One of the intelligence and law enforcement officials that ABC News spoke to said that one of the individuals may be a U.S. citizen and a second official said that possibly two of the individuals may have had U.S. documentation -- whether green cards or passports was unclear.

Authorities were searching for at least two rental trucks Thursday evening, a Penske and a Budget, in the country, but did not specify where or if that search was connected to the plot. A short time later both trucks were located. They appeared not to be connected to those being sought.

As news of the information became public, authorities began weighing whether to raise the national threat level.

The suspected terrorists are believed to have embarked on their journey to the U.S. from Afghanistan or Pakistan, according to two senior officials. One official said the route may have taken them through at least one other country, possibly Iran. Another news organization reported that they embarked from "the Pakistan area."

In a statement, Department of Homeland Security spokesman Matthew Chandler said, "As we know from the intelligence gathered from the Osama bin Laden raid, al Qaeda has shown an interest in important dates and anniversaries, such as 9/11. In this instance, it's accurate that there is specific, credible but unconfirmed threat information."

"As we always do before important dates like the anniversary of 9/11, we will undoubtedly get more reporting in the coming days," said Chandler. "Sometimes this reporting is credible and warrants intense focus, other times it lacks credibility and is highly unlikely to be reflective of real plots under way.

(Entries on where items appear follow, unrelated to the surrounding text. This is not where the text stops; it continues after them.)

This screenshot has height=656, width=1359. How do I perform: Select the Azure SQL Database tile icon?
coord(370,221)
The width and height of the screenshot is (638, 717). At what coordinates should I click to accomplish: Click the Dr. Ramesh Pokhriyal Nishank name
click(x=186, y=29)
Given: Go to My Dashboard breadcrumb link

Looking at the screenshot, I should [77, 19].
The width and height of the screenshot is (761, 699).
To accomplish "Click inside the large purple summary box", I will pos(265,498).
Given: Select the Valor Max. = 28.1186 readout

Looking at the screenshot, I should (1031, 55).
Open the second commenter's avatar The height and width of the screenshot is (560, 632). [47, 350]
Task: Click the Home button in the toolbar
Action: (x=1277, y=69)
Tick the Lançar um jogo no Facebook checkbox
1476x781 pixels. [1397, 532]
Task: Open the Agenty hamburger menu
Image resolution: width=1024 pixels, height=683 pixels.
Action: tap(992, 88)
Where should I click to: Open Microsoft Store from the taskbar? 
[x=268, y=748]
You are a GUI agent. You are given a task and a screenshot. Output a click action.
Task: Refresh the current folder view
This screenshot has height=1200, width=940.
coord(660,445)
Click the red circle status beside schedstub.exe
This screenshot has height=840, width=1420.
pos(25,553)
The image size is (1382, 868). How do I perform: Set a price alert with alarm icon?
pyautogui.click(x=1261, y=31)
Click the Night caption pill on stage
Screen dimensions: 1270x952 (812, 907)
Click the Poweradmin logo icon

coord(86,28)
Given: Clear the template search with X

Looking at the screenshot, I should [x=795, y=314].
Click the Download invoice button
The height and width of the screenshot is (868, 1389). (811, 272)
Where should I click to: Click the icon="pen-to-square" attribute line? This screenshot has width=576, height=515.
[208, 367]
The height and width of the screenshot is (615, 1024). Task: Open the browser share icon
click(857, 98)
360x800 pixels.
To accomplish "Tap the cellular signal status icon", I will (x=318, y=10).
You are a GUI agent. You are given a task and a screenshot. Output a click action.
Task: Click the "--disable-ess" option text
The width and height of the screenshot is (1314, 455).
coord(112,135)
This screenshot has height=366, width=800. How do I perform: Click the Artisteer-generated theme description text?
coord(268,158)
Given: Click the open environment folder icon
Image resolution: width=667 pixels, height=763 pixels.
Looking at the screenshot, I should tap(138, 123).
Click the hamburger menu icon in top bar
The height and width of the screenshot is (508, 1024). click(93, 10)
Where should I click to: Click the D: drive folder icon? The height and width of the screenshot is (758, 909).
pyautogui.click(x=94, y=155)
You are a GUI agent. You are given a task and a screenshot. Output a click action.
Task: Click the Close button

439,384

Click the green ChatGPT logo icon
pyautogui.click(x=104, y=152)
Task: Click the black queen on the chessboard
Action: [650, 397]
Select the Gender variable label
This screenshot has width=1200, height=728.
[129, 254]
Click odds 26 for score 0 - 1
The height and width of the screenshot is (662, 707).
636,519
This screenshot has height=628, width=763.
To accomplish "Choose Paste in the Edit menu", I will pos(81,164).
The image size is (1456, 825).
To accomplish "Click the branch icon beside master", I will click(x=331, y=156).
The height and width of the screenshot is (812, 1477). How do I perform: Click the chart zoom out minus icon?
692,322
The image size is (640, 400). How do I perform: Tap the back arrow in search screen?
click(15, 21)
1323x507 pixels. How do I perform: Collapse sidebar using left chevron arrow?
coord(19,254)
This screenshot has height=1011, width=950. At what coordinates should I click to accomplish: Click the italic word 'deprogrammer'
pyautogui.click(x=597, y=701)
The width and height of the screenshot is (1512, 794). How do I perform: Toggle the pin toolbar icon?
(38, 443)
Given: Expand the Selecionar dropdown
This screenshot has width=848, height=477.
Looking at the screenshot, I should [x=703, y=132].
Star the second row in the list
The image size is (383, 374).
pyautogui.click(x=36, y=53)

Regardless, we take all threat reporting seriously, and we have taken, and will continue to take all steps necessary to mitigate any threats that arise. We continue to ask the American people to remain vigilant as we head into the weekend."

Security visibly increased around the Washington D.C. on Thursday and police intend to increase their staffing.

The FBI and Department of Homeland Security sent bulletins to 18,000 law enforcement agencies warning them of a potential terrorist plot.

New York City Mayor Michael Bloomberg held a news conference Thursday night. He stated the threat was "credible, but not corroborated."

"Over the next few days we should all keep our eyes wide open," said Bloomberg. But, he added "For 10 years we have not allowed terrorists to intimidate us."

New York City Police Commissioner Ray Kelly also spoke at the news conference. He said there would be increased traffic checkpoints as a result of the possible threat and as the 9/11 anniversary approaches.

The police response, Kelly said, would also include increased radiation and bomb detection, and increased monitoring of tunnels, bridges, infrastructure, city landmarks and government buildings.

There will also be increased towing of illegally parked cars, Kelly said.